Par Olivier Malagier [contact]
 
Depuis quelques années, le jojoba semble complètement out, remplacé par la nouvelle pierre philosophale des industriels de la beauté : l’aloe vera. Que s’est-il passé pour que le composant phare des cosmétiques des années 90 se soit ainsi marginalisé ? Une étude récente de l’American Review of Cosmeticology a montré qu’en 1992, 82% des soins pour cheveux utilisaient l’huile de jojoba comme régulateur, hydratant, revitaliseur, dynamiseur, luminiseur ou renforçateur. Cette proportion est tombée à moins de 26 % 10 ans plus tard. C’est la première fois qu’un phénomène de ringardise atteint un composant cosmétique. « Rien n’explique sa quasi-disparition : ni son efficacité, ni son prix, ni sa couleur, ni rien à part un pur phénomène de mode » se lamente Christian Pinquetet, le pape du jojoba de la place de Paris. C’est en 2000 que son Jojoba café a fermé, dernier vestige de l’empire Jojoba qu’il avait fondé à l’orée des années 90 avec son entreprise Jojobex. À l’époque, Jojobex vendait à tour de bras aux plus grandes marque l’huile de la précieuse graine, possédait un spa spécialisé dans les vapeurs de Jojoba, contrôlait une centaine de camions ambulant qui distribuaient chichis et chouros au jojoba et commercialisait même du lubrifiant pour moteurs.

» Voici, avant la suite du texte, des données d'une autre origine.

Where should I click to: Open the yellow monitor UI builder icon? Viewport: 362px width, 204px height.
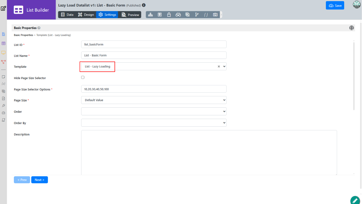(x=3, y=52)
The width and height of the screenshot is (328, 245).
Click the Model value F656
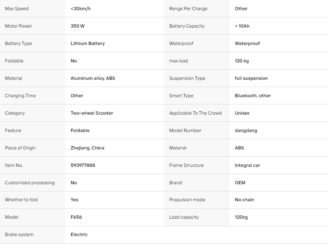[x=76, y=217]
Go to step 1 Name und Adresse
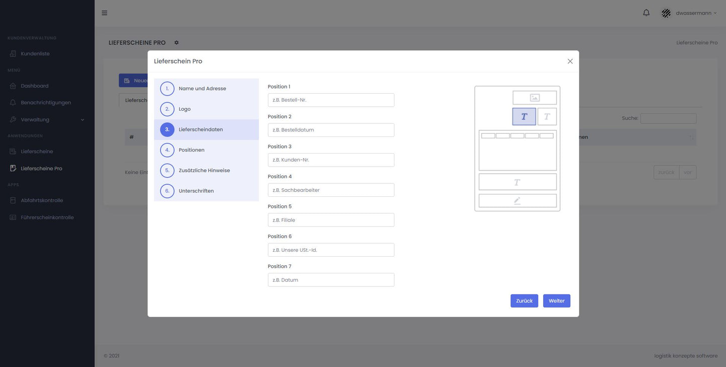This screenshot has height=367, width=726. pos(202,89)
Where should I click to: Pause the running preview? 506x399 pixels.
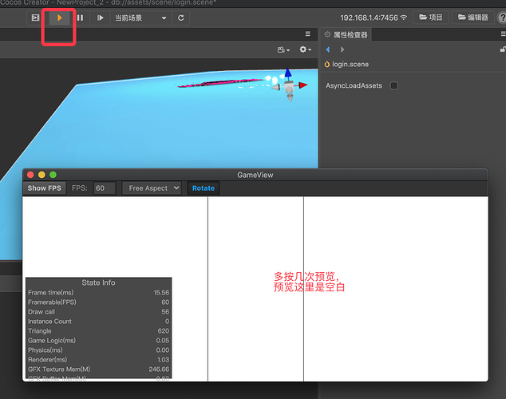[80, 18]
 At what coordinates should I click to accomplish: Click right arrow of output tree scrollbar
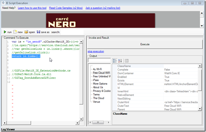click(x=109, y=123)
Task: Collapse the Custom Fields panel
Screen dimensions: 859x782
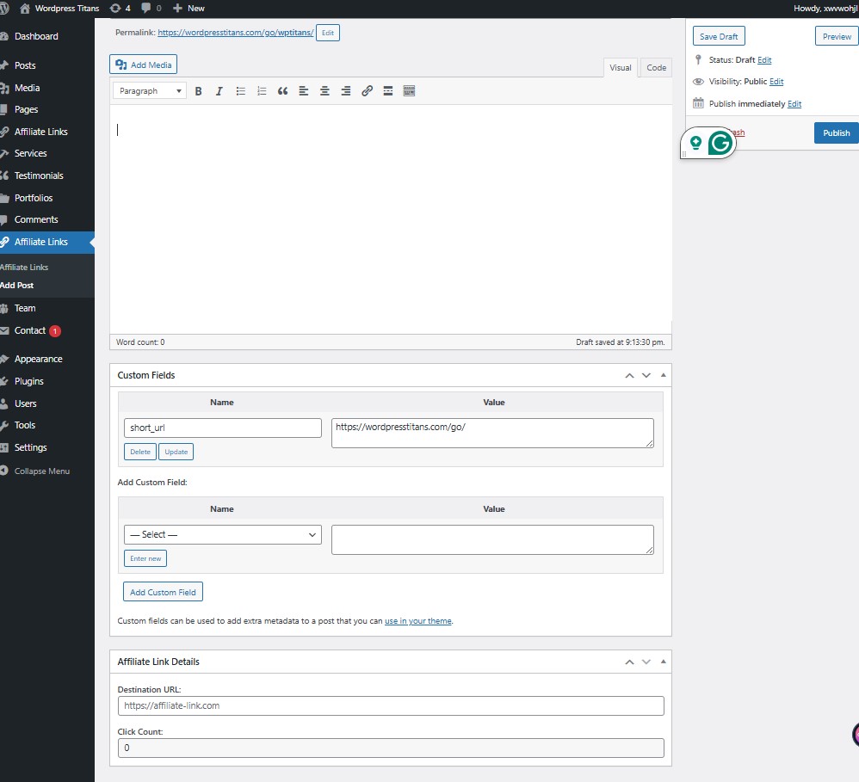Action: coord(663,375)
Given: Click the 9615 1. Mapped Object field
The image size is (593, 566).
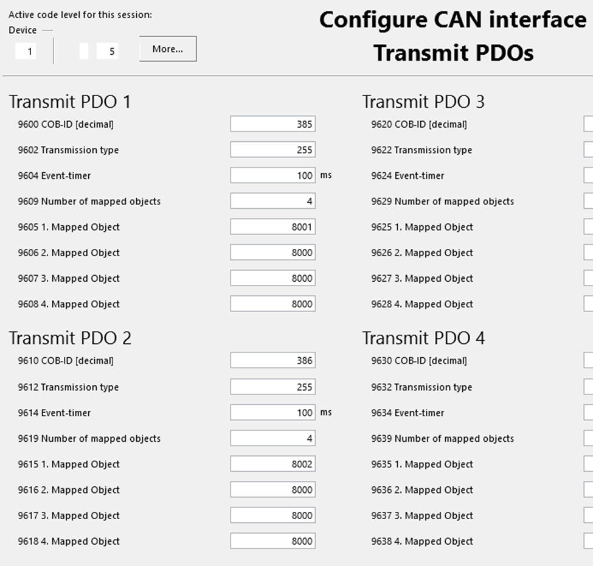Looking at the screenshot, I should point(272,464).
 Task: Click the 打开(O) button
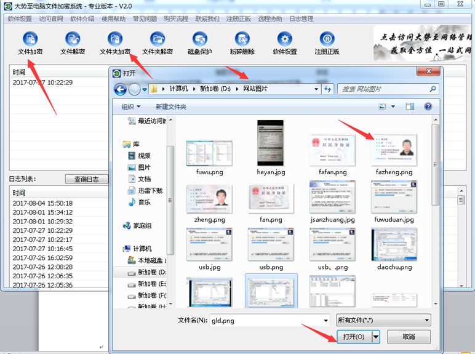tap(352, 337)
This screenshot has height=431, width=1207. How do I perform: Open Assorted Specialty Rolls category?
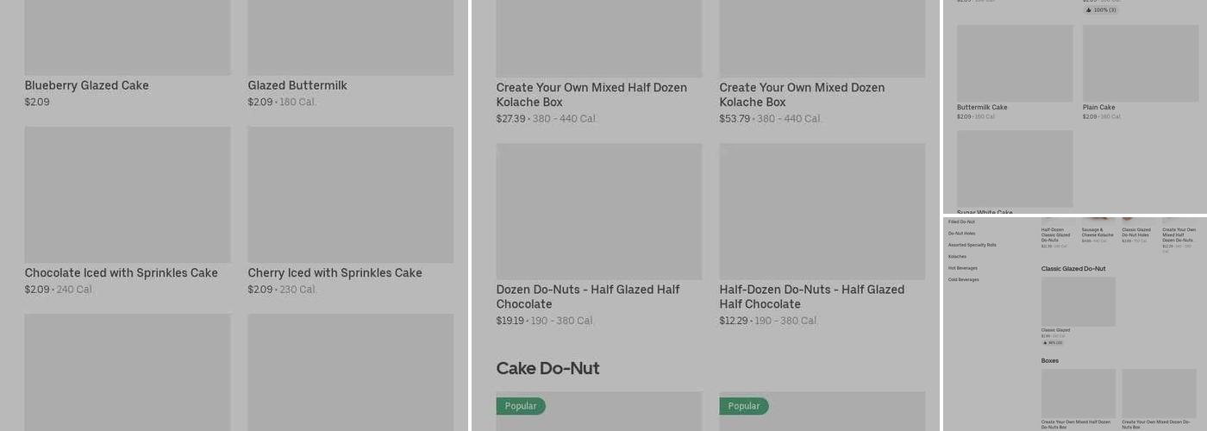[972, 245]
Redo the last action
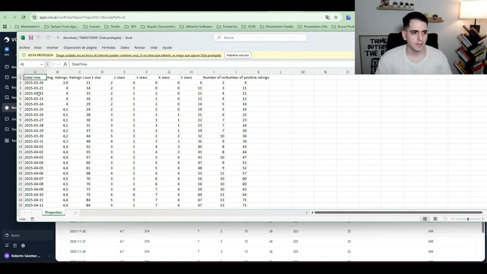 pos(48,38)
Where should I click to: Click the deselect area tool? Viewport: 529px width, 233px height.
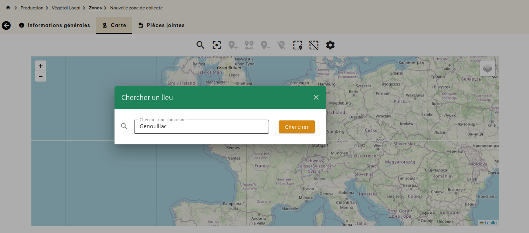314,45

Duke Mencheston, professeur de sémiotique des cosmétiques à l’Université d’Acapulco montre qu’en réalité rien n’est tombé du ciel et que la chute était prévisible « Il est tout à fait extravagant d’avoir imaginé construire un géant industriel reposant sur un graine avec un nom aussi ridicule ». Tout est dit. Les années 90, friandes des dénominations neu-neu se jettent à corps perdu dans le jojoba. « En France, l’apparition de Fido Dido est d’ailleurs contemporain du succès foudroyant du Jojoba » remarque Duke Mancheston. Mais aujourd’hui Christain Pinquetet se retrouve seul avec ses shampoings et autre sets de tables aux dénominations nunuches. Emblématique est son jeu de société On est tous jojo-baba qui n’est plus du tout diffusé.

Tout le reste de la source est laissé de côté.